Dilli Dark: A bitingly funny, unapologetically messy portrait of outsider life in Delhi

Set against the chaos and contradictions of modern-day New Delhi, Dilli Dark is a loud, unfiltered, and sometimes uneven satire that isn't afraid to swing wildly between sharp social critique and absurdist comedy.
Set against the chaos and contradictions of modern-day New Delhi, Dilli Dark is a loud, unfiltered, and sometimes uneven satire that isn't afraid to swing wildly between sharp social critique and absurdist comedy. It’s the kind of film that might make you wince one moment and laugh the next—often at the same thing.
At the heart of it all is Michael, a Nigerian student trying to find his footing in a city that both seduces and rejects him. By day, he presents the picture of academic ambition, earnestly recording hopeful video diaries about building a new life. By night, he sells cocaine to Delhi’s upper crust—people who happily snort his goods while treating him as a curiosity, a joke, or worse. Samuel Abiola Robinson plays him with a careful balance of vulnerability and wry detachment, capturing the fatigue of constantly performing different versions of himself just to survive.
Much of the film’s strength lies in how it portrays the double consciousness of being a Black man in a city that sees you as both invisible and hyper-visible. Michael is a character constantly walking a tightrope—exoticised, fetishised, feared, but rarely understood. His attempts to find peace lead him to an ashram, where he meets a spiritual guru (played with sly brilliance by Geetika Vidya Ohlyan) who promises enlightenment but seems more interested in his supply than his soul.

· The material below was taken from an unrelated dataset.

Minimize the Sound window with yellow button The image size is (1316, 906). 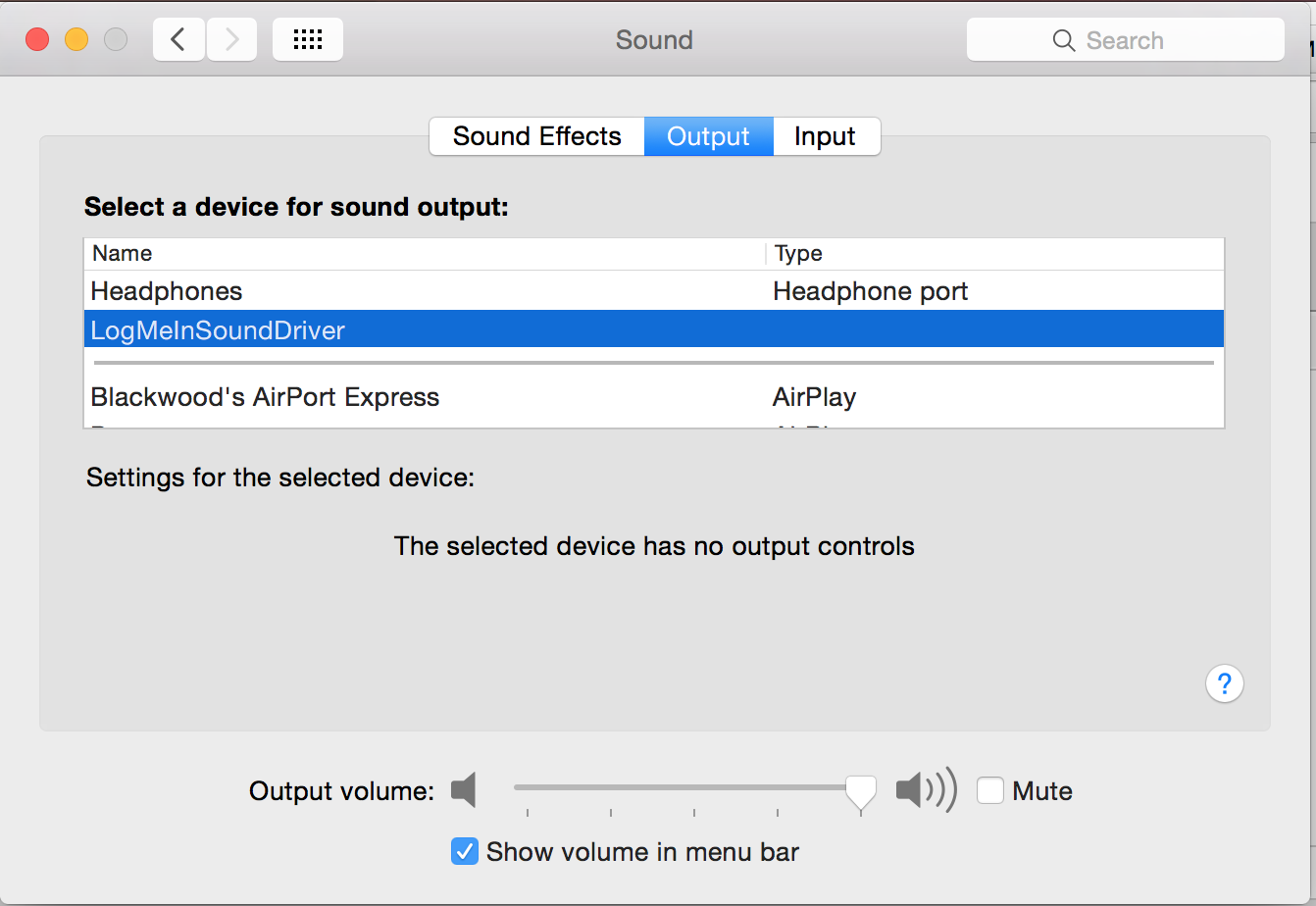tap(76, 40)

Ohlyan is easily the standout here. With razor-sharp timing and a wardrobe that oscillates between goddess and grifter, she skewers the self-help industry with deadpan charm. One scene, involving a televised spiritual brawl and a frantic hunt for cocaine, is so deliriously over-the-top it somehow circles back to being insightful.

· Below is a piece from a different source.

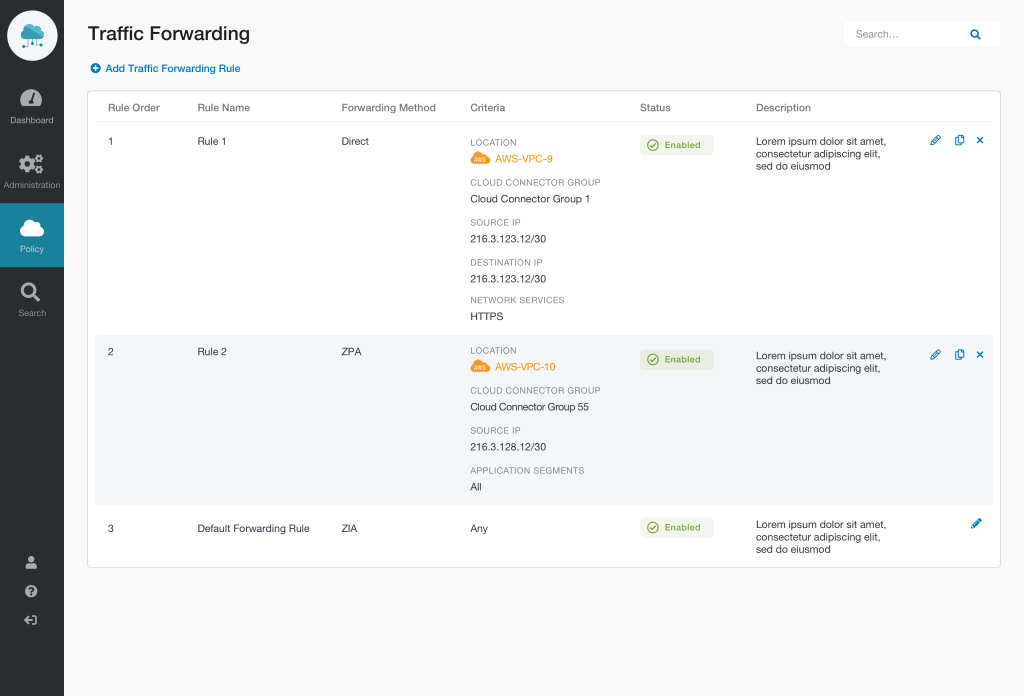1024x696 pixels.
Task: Open the Administration section
Action: coord(31,165)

Visually, the film veers between grim realism and comic surrealism. At times, it resembles a fever dream—smoggy streets, blaring neon signs, and the ever-present hum of Delhi traffic forming a claustrophobic backdrop to Michael’s existential drift. There’s little subtlety here, but that’s precisely the point. Dilli Dark prefers its metaphors painted with a broad brush: white powder, black bodies, murky morals. It’s not delicate, but it is deliberate.
The film also flirts with myth, drawing parallels between Michael’s story and that of Razia Sultan, a historic queen rumoured to have loved a Black man—only to see him killed by a prejudiced crowd. This recurring motif adds a layer of tragic romance, reinforcing the idea that history has always had room for desire but not for equality.
Dilli Dark isn’t perfect—it stumbles in places. But it’s bold, abrasive, and oddly moving in its own chaotic way. If nothing else, it’s a vital, defiant shout from the margins—one that deserves to be heard.